Pam Prdue has been flying for 27 years, starting with pilot training at a flight school in Sanford, Florida.  She was inspired by her father, John, who was a commercial pilot for Delta.

"Growing up, there were other dads who were pilots, but he was one of the few dads who was reaching out to all the young girls saying, 'You should be a pilot, you should be a pilot!." she explains.  

For Pam, the adrenaline rush of being in the cockpit never goes away.

"You're just so excited, because you're about to lift a giant machine off the earth, and there's nothing like it!"

There's also something special about the reaction she gets from passengers as they walk off the plane and realize it was pam who got them to their destination safely.
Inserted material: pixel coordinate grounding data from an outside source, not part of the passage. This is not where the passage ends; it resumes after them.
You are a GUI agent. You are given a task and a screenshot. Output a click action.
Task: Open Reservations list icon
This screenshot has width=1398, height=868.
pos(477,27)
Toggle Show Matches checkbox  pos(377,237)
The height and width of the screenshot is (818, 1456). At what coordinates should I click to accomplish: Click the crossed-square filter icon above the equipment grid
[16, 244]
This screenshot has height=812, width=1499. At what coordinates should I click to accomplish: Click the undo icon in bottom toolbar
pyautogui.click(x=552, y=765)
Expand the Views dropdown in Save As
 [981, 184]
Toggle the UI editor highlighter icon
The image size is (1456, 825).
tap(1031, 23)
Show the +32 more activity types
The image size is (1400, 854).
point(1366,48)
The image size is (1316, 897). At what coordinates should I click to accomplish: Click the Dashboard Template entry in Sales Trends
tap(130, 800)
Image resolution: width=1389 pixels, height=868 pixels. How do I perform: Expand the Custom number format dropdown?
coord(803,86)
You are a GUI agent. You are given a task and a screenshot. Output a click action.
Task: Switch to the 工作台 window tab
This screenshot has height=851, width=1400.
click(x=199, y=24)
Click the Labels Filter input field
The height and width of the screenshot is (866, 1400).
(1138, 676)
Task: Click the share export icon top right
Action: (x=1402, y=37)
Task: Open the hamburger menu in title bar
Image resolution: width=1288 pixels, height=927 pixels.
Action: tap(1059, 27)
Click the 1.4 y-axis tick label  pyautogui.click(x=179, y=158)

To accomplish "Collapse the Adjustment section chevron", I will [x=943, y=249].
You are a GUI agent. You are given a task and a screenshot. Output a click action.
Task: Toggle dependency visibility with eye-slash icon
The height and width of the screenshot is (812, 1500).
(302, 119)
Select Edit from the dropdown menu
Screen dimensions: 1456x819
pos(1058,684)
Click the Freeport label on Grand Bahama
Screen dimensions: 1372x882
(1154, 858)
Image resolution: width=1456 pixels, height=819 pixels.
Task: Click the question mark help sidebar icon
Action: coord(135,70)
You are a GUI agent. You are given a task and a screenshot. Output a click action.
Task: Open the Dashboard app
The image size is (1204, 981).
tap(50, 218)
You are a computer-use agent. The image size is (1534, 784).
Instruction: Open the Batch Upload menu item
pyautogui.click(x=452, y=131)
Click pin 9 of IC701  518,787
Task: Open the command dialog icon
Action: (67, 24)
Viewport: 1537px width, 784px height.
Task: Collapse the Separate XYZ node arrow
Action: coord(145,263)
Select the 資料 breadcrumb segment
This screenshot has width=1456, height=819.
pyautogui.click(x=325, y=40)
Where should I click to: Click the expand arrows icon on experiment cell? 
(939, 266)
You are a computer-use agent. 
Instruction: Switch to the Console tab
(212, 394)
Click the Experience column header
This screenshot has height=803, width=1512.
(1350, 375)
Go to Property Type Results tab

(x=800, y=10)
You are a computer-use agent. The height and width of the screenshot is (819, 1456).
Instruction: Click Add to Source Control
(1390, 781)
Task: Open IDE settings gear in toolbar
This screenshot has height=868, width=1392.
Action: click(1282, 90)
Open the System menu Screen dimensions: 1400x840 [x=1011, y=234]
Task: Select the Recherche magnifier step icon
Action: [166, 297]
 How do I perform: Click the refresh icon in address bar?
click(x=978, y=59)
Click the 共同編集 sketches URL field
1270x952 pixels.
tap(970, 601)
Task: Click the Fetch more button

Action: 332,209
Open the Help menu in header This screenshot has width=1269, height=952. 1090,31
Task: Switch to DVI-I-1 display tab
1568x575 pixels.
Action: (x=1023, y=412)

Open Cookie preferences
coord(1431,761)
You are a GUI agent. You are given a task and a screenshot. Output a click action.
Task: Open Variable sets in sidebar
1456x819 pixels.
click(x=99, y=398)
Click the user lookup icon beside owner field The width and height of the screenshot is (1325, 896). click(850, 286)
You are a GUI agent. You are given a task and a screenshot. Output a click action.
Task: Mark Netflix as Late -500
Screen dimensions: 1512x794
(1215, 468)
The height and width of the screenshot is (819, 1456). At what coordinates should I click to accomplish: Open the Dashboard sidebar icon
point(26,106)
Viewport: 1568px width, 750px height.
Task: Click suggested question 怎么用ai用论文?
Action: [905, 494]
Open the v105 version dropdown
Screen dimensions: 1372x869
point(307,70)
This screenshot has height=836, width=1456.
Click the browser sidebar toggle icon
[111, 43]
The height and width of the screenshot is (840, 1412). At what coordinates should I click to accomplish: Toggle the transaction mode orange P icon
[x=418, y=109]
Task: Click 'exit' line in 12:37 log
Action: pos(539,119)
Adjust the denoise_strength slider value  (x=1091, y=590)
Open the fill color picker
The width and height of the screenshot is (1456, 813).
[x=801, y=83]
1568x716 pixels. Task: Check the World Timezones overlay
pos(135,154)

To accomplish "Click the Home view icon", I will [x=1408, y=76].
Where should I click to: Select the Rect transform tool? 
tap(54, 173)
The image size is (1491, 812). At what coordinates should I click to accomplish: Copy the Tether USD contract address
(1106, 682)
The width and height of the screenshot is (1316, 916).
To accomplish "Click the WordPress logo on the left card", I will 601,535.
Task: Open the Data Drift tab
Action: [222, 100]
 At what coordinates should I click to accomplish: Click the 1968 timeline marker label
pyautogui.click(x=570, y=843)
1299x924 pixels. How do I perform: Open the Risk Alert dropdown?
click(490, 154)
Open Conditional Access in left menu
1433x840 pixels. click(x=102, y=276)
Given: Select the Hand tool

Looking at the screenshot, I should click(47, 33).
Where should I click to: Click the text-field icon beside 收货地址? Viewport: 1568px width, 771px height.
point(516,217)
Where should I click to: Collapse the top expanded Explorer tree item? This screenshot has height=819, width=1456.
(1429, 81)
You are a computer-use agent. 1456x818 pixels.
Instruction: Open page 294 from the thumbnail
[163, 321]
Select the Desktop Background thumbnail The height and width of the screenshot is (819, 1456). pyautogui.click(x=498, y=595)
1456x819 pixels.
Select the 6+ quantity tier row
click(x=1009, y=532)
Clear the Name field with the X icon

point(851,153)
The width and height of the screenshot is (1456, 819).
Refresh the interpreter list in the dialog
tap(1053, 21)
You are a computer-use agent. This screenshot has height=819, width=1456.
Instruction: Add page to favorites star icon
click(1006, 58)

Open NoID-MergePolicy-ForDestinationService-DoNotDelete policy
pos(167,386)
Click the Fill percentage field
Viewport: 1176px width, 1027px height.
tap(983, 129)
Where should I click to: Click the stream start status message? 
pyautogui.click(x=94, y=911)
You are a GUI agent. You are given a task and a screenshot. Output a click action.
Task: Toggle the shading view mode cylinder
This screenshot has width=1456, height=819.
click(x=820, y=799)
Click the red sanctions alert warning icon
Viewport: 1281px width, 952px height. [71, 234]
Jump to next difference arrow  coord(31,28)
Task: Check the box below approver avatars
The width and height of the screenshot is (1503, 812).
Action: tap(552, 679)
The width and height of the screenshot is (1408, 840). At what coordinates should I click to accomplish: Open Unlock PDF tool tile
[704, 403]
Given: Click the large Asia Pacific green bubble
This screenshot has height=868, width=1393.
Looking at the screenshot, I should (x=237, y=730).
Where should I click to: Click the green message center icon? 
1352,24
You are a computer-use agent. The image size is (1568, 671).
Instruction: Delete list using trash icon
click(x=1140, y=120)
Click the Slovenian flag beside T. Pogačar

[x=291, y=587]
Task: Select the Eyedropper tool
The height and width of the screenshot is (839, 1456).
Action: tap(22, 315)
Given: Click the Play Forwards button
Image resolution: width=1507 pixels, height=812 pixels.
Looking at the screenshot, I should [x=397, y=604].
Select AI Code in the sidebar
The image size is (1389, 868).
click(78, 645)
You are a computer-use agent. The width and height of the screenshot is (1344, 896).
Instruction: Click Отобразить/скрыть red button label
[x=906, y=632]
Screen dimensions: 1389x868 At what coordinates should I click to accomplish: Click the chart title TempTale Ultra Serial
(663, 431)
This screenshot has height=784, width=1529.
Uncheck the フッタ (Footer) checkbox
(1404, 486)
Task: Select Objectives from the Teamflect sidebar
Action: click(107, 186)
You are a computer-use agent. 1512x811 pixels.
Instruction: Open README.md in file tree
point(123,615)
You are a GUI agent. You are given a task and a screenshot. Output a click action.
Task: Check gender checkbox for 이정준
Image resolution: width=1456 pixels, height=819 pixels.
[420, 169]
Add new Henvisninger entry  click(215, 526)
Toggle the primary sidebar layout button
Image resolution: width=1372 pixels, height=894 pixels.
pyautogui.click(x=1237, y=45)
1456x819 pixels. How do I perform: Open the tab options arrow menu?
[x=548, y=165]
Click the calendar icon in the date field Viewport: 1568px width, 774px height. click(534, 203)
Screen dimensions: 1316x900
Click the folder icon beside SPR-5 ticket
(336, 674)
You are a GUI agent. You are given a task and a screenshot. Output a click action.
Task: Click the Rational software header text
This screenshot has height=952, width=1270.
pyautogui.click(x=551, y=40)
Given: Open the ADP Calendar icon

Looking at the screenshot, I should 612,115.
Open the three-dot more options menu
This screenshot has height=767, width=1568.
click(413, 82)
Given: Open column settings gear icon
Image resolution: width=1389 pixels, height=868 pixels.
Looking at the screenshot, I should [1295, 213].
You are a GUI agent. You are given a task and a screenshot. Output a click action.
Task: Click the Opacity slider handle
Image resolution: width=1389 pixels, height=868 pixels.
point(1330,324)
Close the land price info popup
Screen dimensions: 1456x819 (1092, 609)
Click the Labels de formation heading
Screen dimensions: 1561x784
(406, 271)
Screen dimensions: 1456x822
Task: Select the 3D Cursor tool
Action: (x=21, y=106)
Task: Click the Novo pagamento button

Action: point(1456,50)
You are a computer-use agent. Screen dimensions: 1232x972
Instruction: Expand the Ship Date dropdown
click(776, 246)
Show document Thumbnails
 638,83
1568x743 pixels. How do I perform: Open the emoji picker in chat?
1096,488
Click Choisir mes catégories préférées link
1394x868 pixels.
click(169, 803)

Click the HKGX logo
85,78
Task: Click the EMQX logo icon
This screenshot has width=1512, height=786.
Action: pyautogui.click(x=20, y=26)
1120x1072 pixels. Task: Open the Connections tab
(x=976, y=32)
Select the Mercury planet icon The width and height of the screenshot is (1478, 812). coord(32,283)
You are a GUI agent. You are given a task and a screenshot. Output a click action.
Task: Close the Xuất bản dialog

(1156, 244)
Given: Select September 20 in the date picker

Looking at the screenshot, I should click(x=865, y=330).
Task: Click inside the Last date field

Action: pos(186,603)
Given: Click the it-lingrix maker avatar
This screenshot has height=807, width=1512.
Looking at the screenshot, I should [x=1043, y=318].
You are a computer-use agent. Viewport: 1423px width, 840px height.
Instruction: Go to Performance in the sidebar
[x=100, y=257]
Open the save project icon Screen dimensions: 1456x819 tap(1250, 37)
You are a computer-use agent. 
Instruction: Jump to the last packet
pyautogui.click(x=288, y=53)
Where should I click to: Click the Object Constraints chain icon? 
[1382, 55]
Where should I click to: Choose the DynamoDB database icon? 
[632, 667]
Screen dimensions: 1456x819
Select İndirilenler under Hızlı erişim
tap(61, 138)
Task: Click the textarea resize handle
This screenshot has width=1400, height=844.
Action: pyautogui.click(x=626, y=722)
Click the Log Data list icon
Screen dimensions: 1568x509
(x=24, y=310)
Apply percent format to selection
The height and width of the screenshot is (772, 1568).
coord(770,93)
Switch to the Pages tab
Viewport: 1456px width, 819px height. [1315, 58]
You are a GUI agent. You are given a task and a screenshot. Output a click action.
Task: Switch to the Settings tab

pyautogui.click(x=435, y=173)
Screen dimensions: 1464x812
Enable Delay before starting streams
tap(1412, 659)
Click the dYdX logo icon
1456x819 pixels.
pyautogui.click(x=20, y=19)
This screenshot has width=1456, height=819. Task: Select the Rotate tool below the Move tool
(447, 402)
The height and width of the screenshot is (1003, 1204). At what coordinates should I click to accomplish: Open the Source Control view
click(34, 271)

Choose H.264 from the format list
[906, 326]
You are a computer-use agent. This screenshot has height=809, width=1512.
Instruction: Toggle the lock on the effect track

"I get a lot of high-fives and 'go girl' and 'girl power!, especially from older women, women in the 70s or older."

Pam isn't the only one to get those curious looks.  Laura Spolar is one of only a handful of women to hold that title at United Airlines.  She's also the president of Central Florida Women in Aviation, .
and a founding member of "Chix-Fix" -- the only all female aircraft maintenance technician team.
This group of lady technicians competed against 84 other teams last year and came in 9th overall.

Laura says one of the biggest misconceptions is the job is too physically demanding for a woman.

"Like when you're changing a tire? I mean yeah, the tires are huge, but we have tools that help us with that. I don't know many men who can change a 787 tire by themselves."

Adjusting the wings of today's young people and turning them on to a career in aviation is something both Laura and Pam take seriously.